(Exercise input)
########################################

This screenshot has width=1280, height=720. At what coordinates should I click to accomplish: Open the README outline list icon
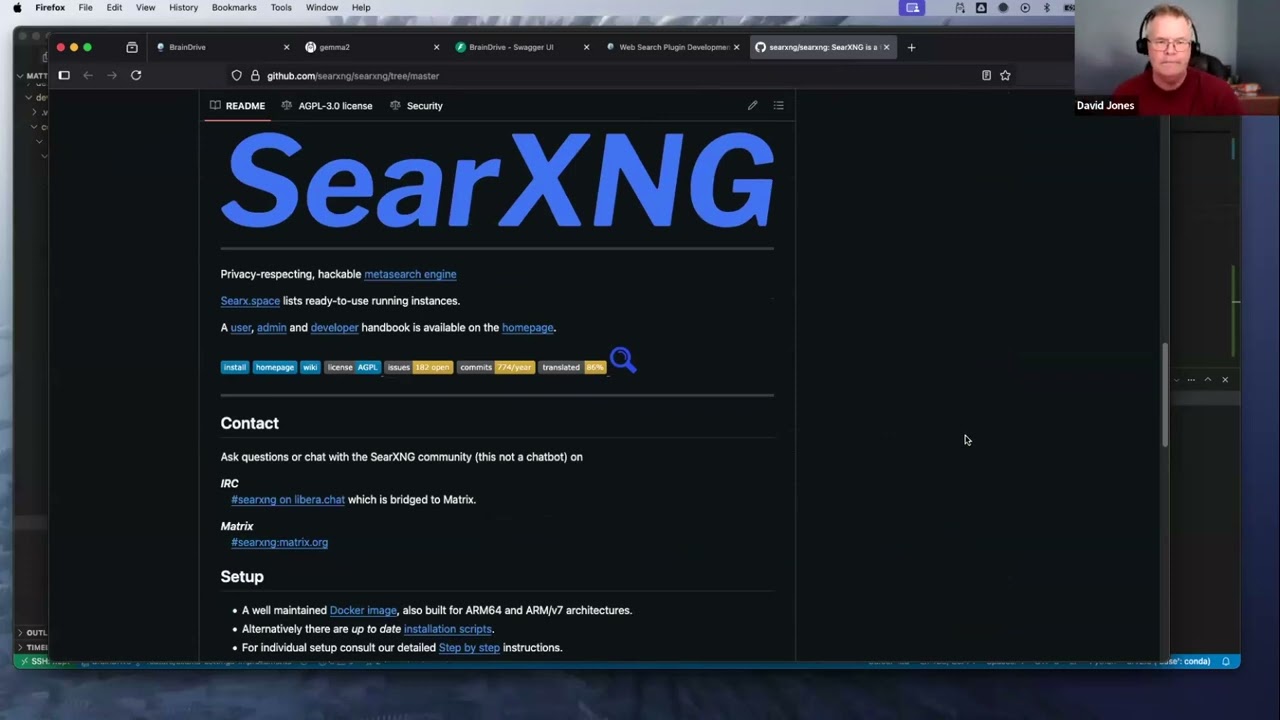pos(778,105)
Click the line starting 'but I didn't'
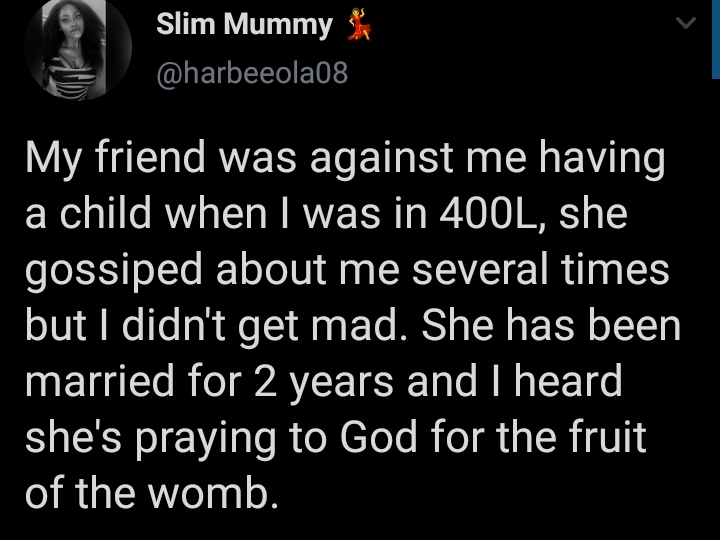Viewport: 720px width, 540px height. tap(352, 325)
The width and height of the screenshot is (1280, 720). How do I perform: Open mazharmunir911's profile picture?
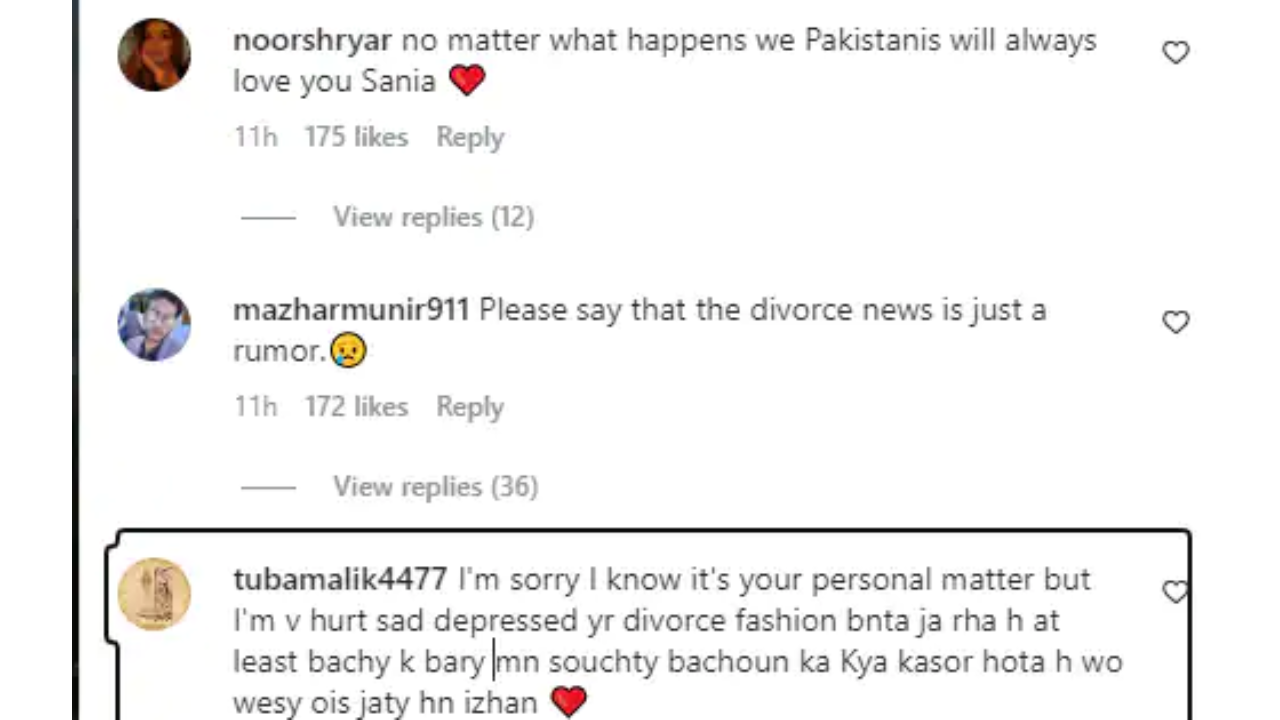tap(154, 324)
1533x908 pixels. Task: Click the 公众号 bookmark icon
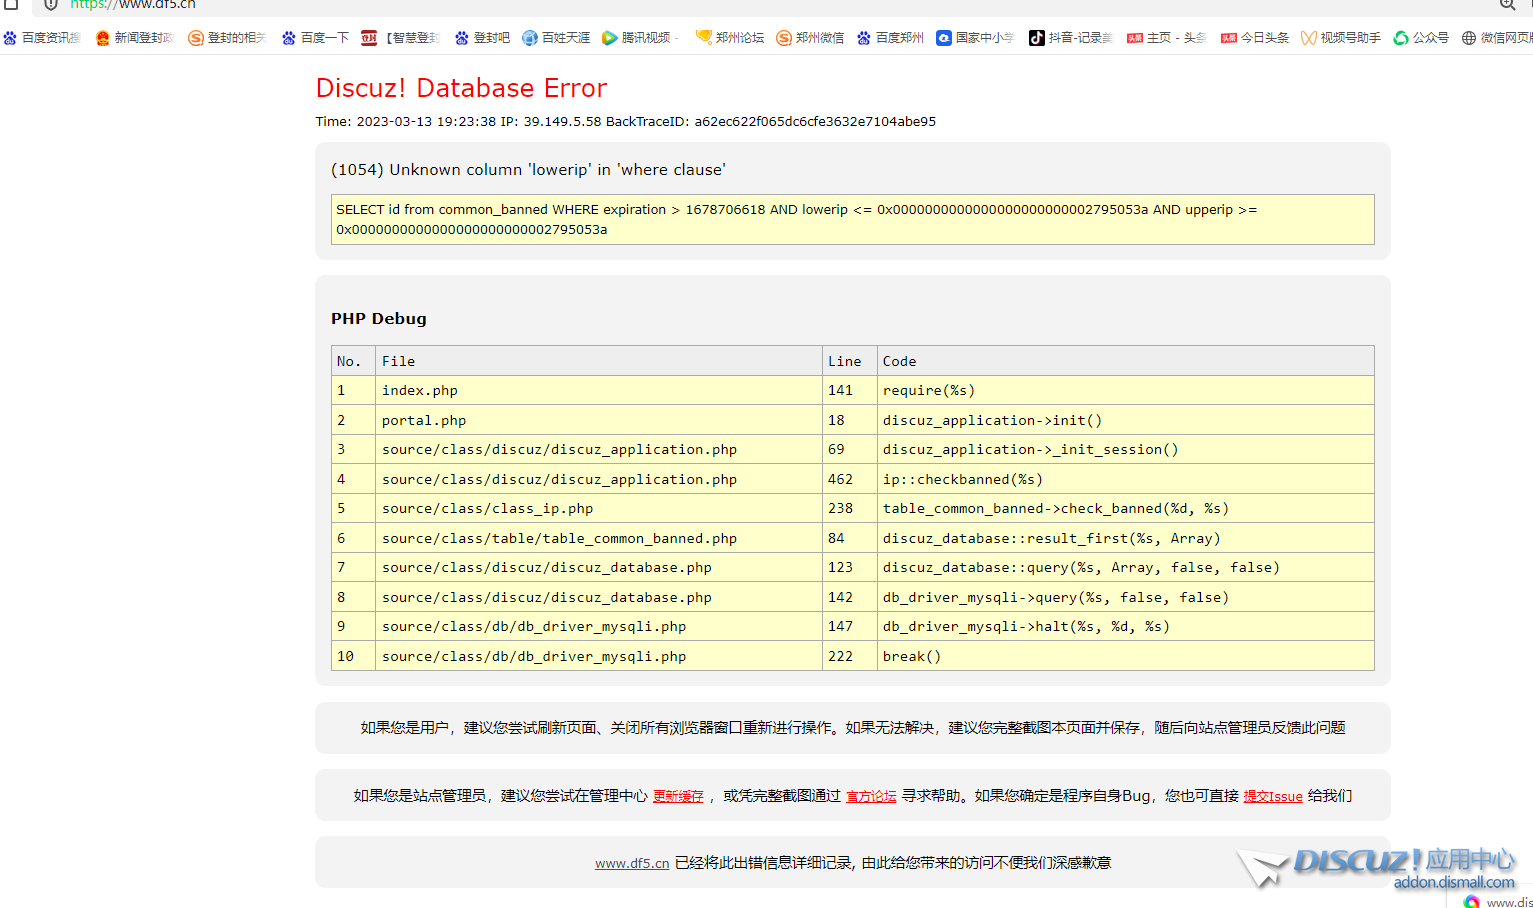click(x=1398, y=38)
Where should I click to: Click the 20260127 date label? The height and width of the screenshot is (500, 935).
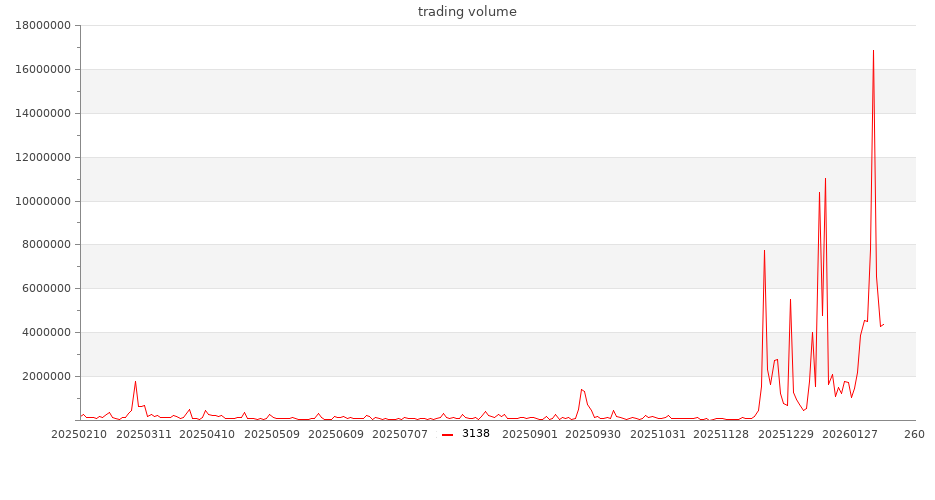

########################################

(Aim of the exercise)
Copy all of the records verbatim, omitting the pictures.

(Response below)
This screenshot has width=1280, height=720. At what coordinates should I click to accomplish: Open the README outline list icon
pos(778,105)
Click the line starting 'but I didn't'
Viewport: 720px width, 540px height. tap(352, 325)
The width and height of the screenshot is (1280, 720). How do I perform: Open mazharmunir911's profile picture?
tap(154, 324)
1533x908 pixels. Task: Click the 公众号 bookmark icon
click(x=1398, y=38)
Where should I click to: Click the 20260127 date label? The height and width of the screenshot is (500, 935).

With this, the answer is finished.